Un altro grande problema è la violenza domestica. Gli omicidi si consumano spesso nella cerchia familiare o tra coppie. In alcuni cantoni ci sono le strutture adeguate per reagire, in altri occorre ancora fare molto.

Non ci occupiamo dei singoli casi, per questo c’è un sistema giudiziario che funziona. Quello che ci interessa sono le questioni istituzionali di fondo: cosa può fare lo stato per migliorare queste situazioni?

Nato nel 1951 a Zurigo, ha studiato nelle università di Friburgo, Berna e Harvard.

Dal 1985 è professore di diritto costituzionale e di diritto pubblico internazionale all’università di Berna.

È un esperto di fama internazionale in diritti umani.

Dal 1991 al 1992 è stato relatore speciale dell’ONU nella Commissione per i diritti umani per il Kuwait durante l’occupazione irachena.

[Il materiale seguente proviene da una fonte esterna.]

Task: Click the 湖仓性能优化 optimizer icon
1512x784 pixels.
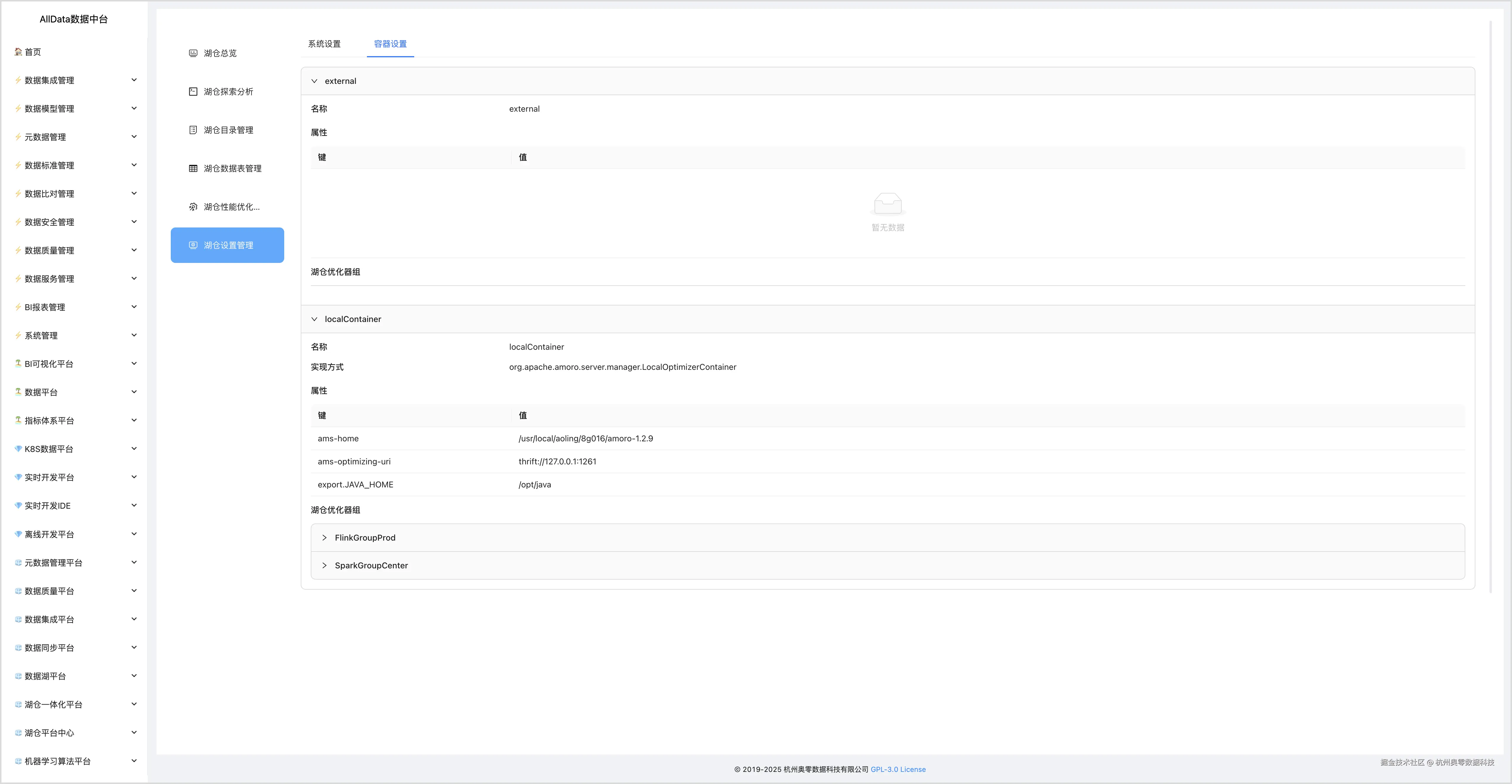Action: coord(193,206)
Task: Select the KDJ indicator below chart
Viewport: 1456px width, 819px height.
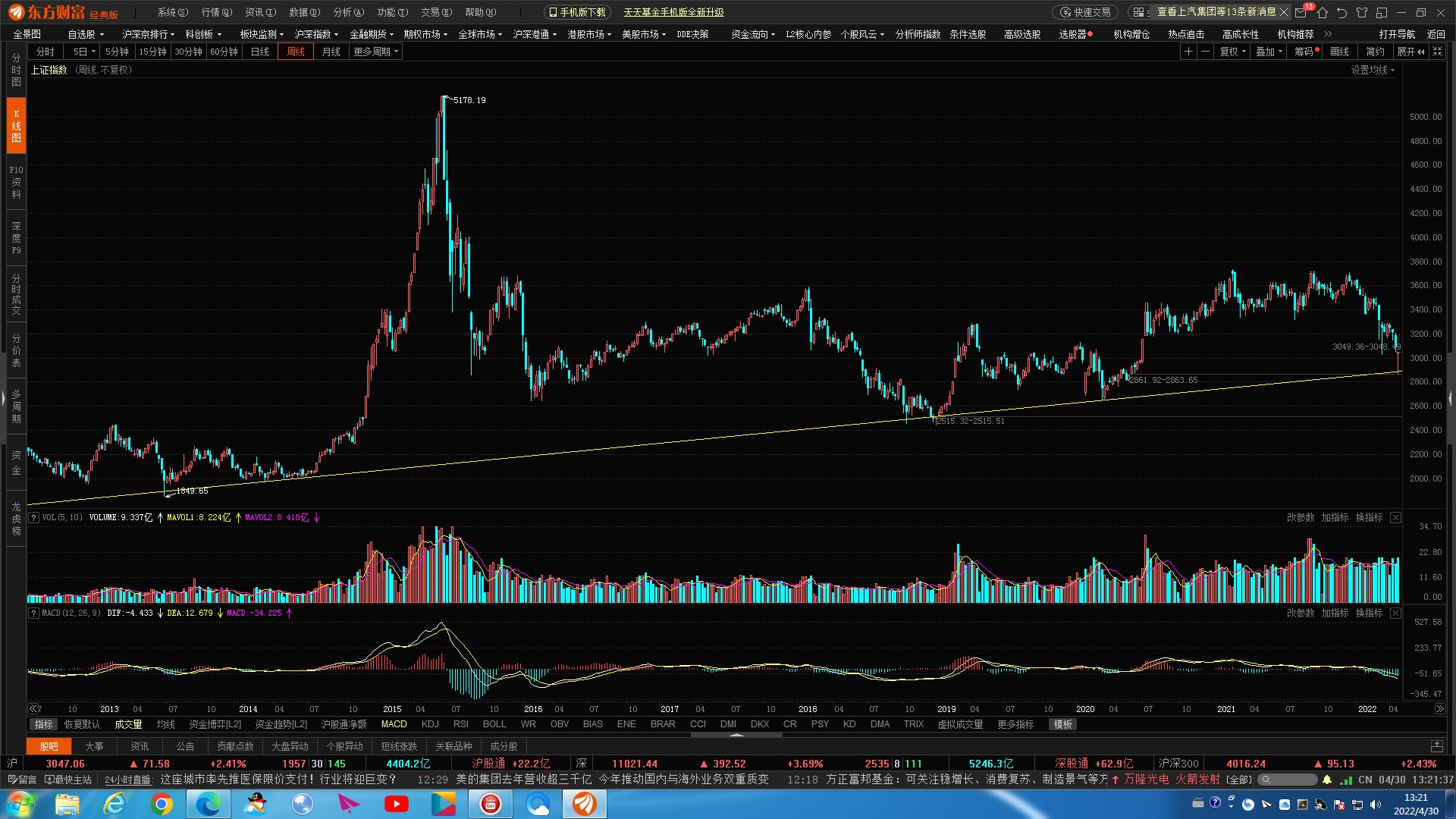Action: pos(430,724)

Dal 2003 al 2008 è stato il primo svizzero membro del Comitato per i diritti umani dell’ONU. In tale funzione ha apportato un contributo fondamentale al comitato.

Dal 2004 fino a fine ottobre 2010 è incaricato generale dell’ONU per i diritti umani dei profughi interni.

Da gennaio 2011, Kälin dirigerà il nuovo centro di competenza svizzero per i diritti umani a Berna.

Al progetto partecipano le università di Berna, Friburgo, Neuchâtel e Zurigo e l’Istituto universitario Kurt Bösch, l’Alta scuola pedagogica della Svizzera centrale e l’associazione Humanrights.ch (MERS).

Il Centro di competenza contribuirà all’attuazione degli impegni internazionali nel campo dei diritti umani offrendo consulenza e informazione e la possibilità di scambio per le diverse parti in causa.

Oltre a Kälin, altri svizzeri rivestono alte cariche in seno alle Nazioni unite.

L’ex consigliere federale Joseph Deiss è attualmente il presidente dell’Assemblea generale. Il prof. Lucius Caflisch è membro della Commissione del diritto internazionale, la professoressa Helen Keller è esperta indipendente del Comitato dei diritti umani, il prof. Thomas Stocker è copresidente del gruppo di lavoro I sui mutamenti climatici, il prof. Jean Ziegler è membro del Comitato conslultivo della Comissione dei diritti umani e l’ex rettore del Politecnico Konrad Osterwalder è rettore dell’Università dell’ONU.

Non fanno più parte dell’ONU Adolf Ogi, Consigliere speciale per lo sport fino al 2007, il prof. Nicolas Michel, sostituto segretario generale per le questioni di diritto e l’ambasciatrice Carla del Ponte, procuratrice capo del Tribunale penale internazionale per i crimini in ex-Jugoslavia.